A produção de veículos no Brasil enfrenta uma crise. A falta de semicondutores pode interromper a indústria. Foto: Fábrica da Volkswagen no Brasil
A indústria automobilística brasileira volta a acender o sinal vermelho. A Anfavea (Associação Nacional dos Fabricantes de Veículos Automotores) alertou o governo federal que a produção de veículos pode ser interrompida nas próximas semanas devido à falta de semicondutores — os chips que controlam praticamente todos os sistemas eletrônicos de automóveis modernos.
Segundo o presidente da Anfavea, Igor Calvet,estamos diante de uma “crise global de fornecimento de chips”. Para a Folha de São Paulo ele disse que “a indústria pode começar a parar em duas ou três semanas se não houver solução imediata”. O dirigente já comunicou o vice-presidente e ministro do Desenvolvimento, Indústria e Comércio, Geraldo Alckmin, e sugeriu uma interlocução direta entre o governo brasileiro e o governo chinês para garantir o abastecimento.

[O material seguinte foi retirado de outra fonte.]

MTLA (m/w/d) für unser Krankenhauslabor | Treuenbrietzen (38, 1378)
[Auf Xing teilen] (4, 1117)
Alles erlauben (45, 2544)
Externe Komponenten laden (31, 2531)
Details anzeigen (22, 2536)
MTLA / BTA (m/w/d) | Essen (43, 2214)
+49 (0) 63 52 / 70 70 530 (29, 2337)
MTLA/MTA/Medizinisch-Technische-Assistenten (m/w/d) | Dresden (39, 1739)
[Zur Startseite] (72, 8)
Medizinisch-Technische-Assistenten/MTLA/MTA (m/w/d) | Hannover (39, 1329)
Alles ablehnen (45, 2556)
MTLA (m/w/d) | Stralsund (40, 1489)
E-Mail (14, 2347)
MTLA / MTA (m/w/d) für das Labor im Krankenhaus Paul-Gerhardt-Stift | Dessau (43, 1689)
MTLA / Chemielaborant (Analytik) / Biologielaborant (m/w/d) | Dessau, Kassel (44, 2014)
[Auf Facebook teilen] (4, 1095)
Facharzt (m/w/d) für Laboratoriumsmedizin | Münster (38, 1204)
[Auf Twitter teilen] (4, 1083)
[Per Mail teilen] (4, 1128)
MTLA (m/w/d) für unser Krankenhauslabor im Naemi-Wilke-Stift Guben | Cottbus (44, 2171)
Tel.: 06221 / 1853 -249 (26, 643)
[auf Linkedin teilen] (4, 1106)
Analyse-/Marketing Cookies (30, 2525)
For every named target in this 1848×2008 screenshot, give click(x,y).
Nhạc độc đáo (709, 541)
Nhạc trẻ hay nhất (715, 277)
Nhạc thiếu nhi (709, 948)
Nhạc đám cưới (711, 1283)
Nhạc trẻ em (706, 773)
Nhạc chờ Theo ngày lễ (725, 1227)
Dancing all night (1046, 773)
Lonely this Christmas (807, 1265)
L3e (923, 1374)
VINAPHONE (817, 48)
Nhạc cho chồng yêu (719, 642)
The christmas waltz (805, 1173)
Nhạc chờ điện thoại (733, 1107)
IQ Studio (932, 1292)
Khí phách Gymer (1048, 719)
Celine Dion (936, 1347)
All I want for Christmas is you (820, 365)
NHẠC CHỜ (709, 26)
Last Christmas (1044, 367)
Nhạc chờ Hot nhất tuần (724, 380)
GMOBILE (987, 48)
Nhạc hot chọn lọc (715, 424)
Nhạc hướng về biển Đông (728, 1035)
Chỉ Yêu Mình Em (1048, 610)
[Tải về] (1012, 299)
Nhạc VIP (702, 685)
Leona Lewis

Uma disputa global pelo controle da tecnologia
O impasse tem origem geopolítica. No início de outubro, o governo da Holanda, sob pressão dos Estados Unidos, assumiu o controle da empresa, gigante dos semicondutores de capital chinês. O executivo chinês da companhia foi afastado por ordem judicial sob suspeita de transferência de tecnologia estratégica à China.
A reação de Pequim foi imediata: o governo chinês impôs restrições à exportação de componentes e tecnologias produzidas pela Nexperia em seu território, limitando o fornecimento global de chips e afetando cadeias industriais em diversos países.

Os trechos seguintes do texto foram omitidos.